Document passage below:

A Comparison of Next Generation Sequencing Platforms

Next-generation sequencing (NGS) technologies have reshaped biological research by enabling the rapid and cost-effective reading of DNA and RNA sequences. The ability to sequence millions of DNA fragments in parallel has accelerated discoveries in medicine, agriculture, and evolution. By providing a high-resolution view of the genetic code, NGS is a widespread tool for investigating rare genetic disorders and the human microbiome.

The Core Principle of Next Generation Sequencing

The process for most NGS platforms begins with library preparation, where long strands of DNA or RNA are fragmented into shorter pieces. Special DNA sequences called adapters are attached to the ends of these fragments. These adapters act like handles, allowing the fragments to bind to the sequencing instrument’s surface for the next steps.

Following library preparation is amplification. The DNA fragments are loaded onto a surface, often a flow cell, and copied many times. This creates millions of distinct clusters, with each cluster containing identical copies of an original fragment. This process generates a strong enough signal from each fragment to be detected by the instrument’s imaging systems.

The next step is sequencing, where the DNA bases—adenine (A), cytosine (C), guanine (G), and thymine (T)—are read. This is done through massively parallel sequencing, where millions of fragments are processed simultaneously. This parallel approach is a significant departure from older methods that could only read one DNA fragment at a time, giving NGS its high speed.

Finally, the data undergoes analysis. Computers use software to piece the millions of short sequence reads back together, similar to reassembling a shredded book. The result is a comprehensive view of the original DNA or RNA sequence, which can be analyzed to identify genetic variations or measure gene activity.

Short-Read Sequencing Platforms

The dominant short-read technology is Sequencing by Synthesis (SBS), used by Illumina platforms. This approach uses fluorescently tagged nucleotides, the building blocks of DNA. Each of the four bases (A, C, G, T) is labeled with a unique color and a reversible terminator that temporarily halts DNA synthesis, allowing the instrument to read one base at a time.

End of Document passage.

(What is required) Print the entire comparison of next-generation sequencing platforms word for word. Rely only on the text to do this.

The data below:

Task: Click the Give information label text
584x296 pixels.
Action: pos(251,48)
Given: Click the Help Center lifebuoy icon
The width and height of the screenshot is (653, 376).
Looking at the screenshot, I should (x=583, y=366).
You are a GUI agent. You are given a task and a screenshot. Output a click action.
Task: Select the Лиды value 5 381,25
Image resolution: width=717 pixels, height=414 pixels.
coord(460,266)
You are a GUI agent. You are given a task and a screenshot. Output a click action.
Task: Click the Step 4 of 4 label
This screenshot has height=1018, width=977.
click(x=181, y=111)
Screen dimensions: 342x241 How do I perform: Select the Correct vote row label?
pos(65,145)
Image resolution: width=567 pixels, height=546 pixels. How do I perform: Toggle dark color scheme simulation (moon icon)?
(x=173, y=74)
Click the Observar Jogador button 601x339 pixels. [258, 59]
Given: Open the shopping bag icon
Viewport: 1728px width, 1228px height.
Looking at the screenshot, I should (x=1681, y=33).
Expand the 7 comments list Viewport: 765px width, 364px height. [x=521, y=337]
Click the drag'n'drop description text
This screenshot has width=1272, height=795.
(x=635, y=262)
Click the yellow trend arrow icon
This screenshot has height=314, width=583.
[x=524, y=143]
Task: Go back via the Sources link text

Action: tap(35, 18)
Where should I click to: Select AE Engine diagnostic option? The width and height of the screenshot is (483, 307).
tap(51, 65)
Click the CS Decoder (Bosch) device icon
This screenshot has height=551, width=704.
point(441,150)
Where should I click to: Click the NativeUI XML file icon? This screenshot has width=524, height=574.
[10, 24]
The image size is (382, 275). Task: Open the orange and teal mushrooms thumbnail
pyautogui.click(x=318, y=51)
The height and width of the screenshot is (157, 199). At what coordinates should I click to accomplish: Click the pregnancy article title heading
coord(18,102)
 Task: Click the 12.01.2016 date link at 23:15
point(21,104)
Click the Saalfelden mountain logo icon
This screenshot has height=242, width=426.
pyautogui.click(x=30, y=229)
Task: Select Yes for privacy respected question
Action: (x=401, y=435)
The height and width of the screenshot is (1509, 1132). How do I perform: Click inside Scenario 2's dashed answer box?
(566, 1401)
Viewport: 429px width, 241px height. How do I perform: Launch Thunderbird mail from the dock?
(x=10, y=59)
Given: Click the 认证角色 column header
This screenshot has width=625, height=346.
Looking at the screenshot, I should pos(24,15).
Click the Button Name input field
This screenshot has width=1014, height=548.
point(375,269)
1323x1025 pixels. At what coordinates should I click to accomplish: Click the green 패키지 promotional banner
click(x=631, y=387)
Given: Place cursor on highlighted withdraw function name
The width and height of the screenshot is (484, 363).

End of The data.

(Answer box)
A Comparison of Next Generation Sequencing Platforms

Next-generation sequencing (NGS) technologies have reshaped biological research by enabling the rapid and cost-effective reading of DNA and RNA sequences. The ability to sequence millions of DNA fragments in parallel has accelerated discoveries in medicine, agriculture, and evolution. By providing a high-resolution view of the genetic code, NGS is a widespread tool for investigating rare genetic disorders and the human microbiome.

The Core Principle of Next Generation Sequencing

The process for most NGS platforms begins with library preparation, where long strands of DNA or RNA are fragmented into shorter pieces. Special DNA sequences called adapters are attached to the ends of these fragments. These adapters act like handles, allowing the fragments to bind to the sequencing instrument’s surface for the next steps.

Following library preparation is amplification. The DNA fragments are loaded onto a surface, often a flow cell, and copied many times. This creates millions of distinct clusters, with each cluster containing identical copies of an original fragment. This process generates a strong enough signal from each fragment to be detected by the instrument’s imaging systems.

The next step is sequencing, where the DNA bases—adenine (A), cytosine (C), guanine (G), and thymine (T)—are read. This is done through massively parallel sequencing, where millions of fragments are processed simultaneously. This parallel approach is a significant departure from older methods that could only read one DNA fragment at a time, giving NGS its high speed.

Finally, the data undergoes analysis. Computers use software to piece the millions of short sequence reads back together, similar to reassembling a shredded book. The result is a comprehensive view of the original DNA or RNA sequence, which can be analyzed to identify genetic variations or measure gene activity.

Short-Read Sequencing Platforms

The dominant short-read technology is Sequencing by Synthesis (SBS), used by Illumina platforms. This approach uses fluorescently tagged nucleotides, the building blocks of DNA. Each of the four bases (A, C, G, T) is labeled with a unique color and a reversible terminator that temporarily halts DNA synthesis, allowing the instrument to read one base at a time.